THE TASKS
1 - Summarize the FAQ on triple net investment properties in two sentences.
2 - Revise the stretch of the FAQ on triple net investment properties from "On average our" through "10%, not bad.", replacing "down payment" with "initial cash investment".
3 - Answer these questions from the FAQ on triple net investment properties:
(a) What average cash-on-cash return have clients achieved?
(b) What is the average length of the leases on the single-tenant properties offered?
(c) How many days from the sale does an exchanger have to identify potential replacement properties?

— Begin EXTRACT TO READ —

What states don’t have state income taxes on investment properties?
The following 9 states have no state income taxes : Alaska, Florida, Nevada, Texas, South Dakota, Washington, Wyoming, Tenessee and New Hampshire. Please consult with your tax advisor. New Hampshire and Tennessee tax dividend income at varying rates.
What kind of Cash on Cash Return can I expect if I decide to purchase through Triple Net Investment Group?
On average our clients have been able to achieve 8% cash on cash return on their investment. Cash-on-cash return is the annual return you make on the property in relation to the down payment. For example If you invest $300k to buy a $1m single tenant nnn property and you make $30k after all expenses (mortgage payments and any property expenses, $0 for single tenant). You have cash on cash return of 10%, not bad.
What kind of Single Tenant properties and Leases can I expect if I decide to purchase through NNN DEALS?
You can expect investment grade NNN stable signle tenant properties with long term leases (average 10 years) such as: Walgreens, Wendy’s, Arby’s, Best Buy, Office Depot, 7- Eleven, CVS, Rite Aid, Kindercare, Jiffy Lube, Chili’s, Wachovia Bank, Applebee’s Wal-Mart, Ruby Tuesday, Dollar General, Burger King, KFC, Popeye’s, McDonald, Taco Bell, PetSmart, Pizza Hut, Pep Boys, Olive Garden, Target, Starbucks, Kmart, etc.
What should I know about 1031 Exchange?
- A) Exchanger must initiate the 1031 process before the closing
- B) Exchanger has 45 days from the date of the sale to identify potential replacement properties and a total of 180 days from the original sale date to purchase the replacement properties.
- C) Exchanger must acquire replacement property of equal or greater value, obtain equal or greater debt on the replacement property, reinvest all the net proceeds realized from the sale of the relinquished property, and acquire only like-kind property. D) Exchanger must own the investment property for at least one year before he can use it for 1031 Exchange.
- E) Exchanger may use the vacation house or primary residence for 1031 exchange as long as the property is reported as a rental or business use on the tax returns for two consecutive years. Visit 1031 Exchange Page for more information.
Is it safe to invest in a ground leased property?
Investing in ground lease is very safe because the buyer owns the land for ever. Ground Lease is described as a long-term lease of the land. After the lease expires, the land with all the improvements, buildings and other structures will be restored to the owner. A ground lease arrangement with a sophisticated tenant can result in development of the land in such a way as to maximize its potential and provide the landlord with a stream of rental income. Landlord may benefit from the anticipated appreciation in the land after the tenant builds improvements on the land. Since the landlord maintains ownership of the land, the landlord can pass on the appreciated value of the land to his estate or his heirs at his death.
* FAQ NNN Properties helps buyer to clarify their doubts. FAQ NNN property for investment.
What is CPI and How to calculate CPI Change on lease options?
A consumer price index (CPI) measures changes in the price level of consumer goods and services purchased by households. The CPI is defined by the United States Bureau of Labor Statistics as “a measure of the average change over time in the prices paid by urban consumers for a market basket of consumer goods and services.”[1]
CPI Changed from 172.2 in year 2000 to 218.0 in year 2010.

— End EXTRACT TO READ —
— Begin DATA BLOCK —

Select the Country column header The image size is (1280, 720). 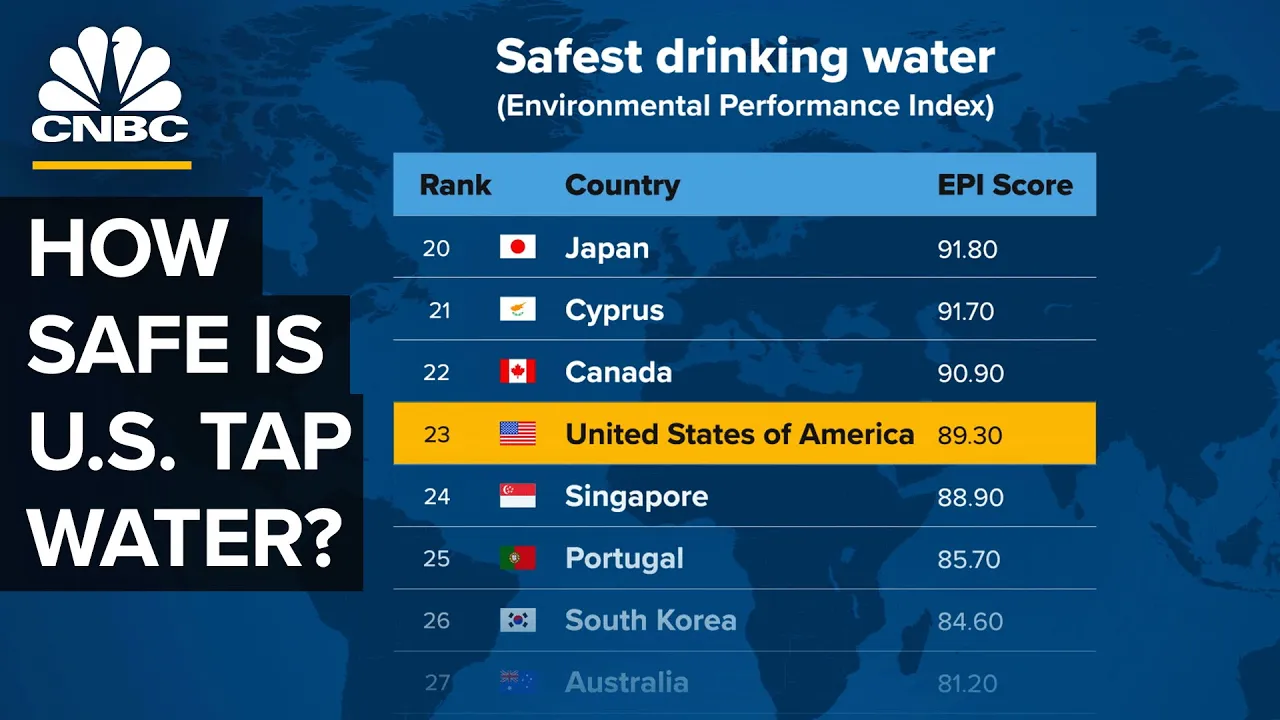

— End DATA BLOCK —

TASK-BY-TASK SOLUTIONS
1 - The FAQ answers common questions about buying triple net investment properties, noting that clients have averaged an 8% cash-on-cash return and can expect stable single-tenant properties with long-term leases. It also outlines the rules for a 1031 exchange, calls ground leases a very safe investment because the buyer owns the land, and explains what the consumer price index measures.

2 -
On average our clients have been able to achieve 8% cash on cash return on their investment. Cash-on-cash return is the annual return you make on the property in relation to the initial cash investment. For example If you invest $300k to buy a $1m single tenant nnn property and you make $30k after all expenses (mortgage payments and any property expenses, $0 for single tenant). You have cash on cash return of 10%, not bad.

3 -
(a) 8%
(b) 10 years
(c) 45 days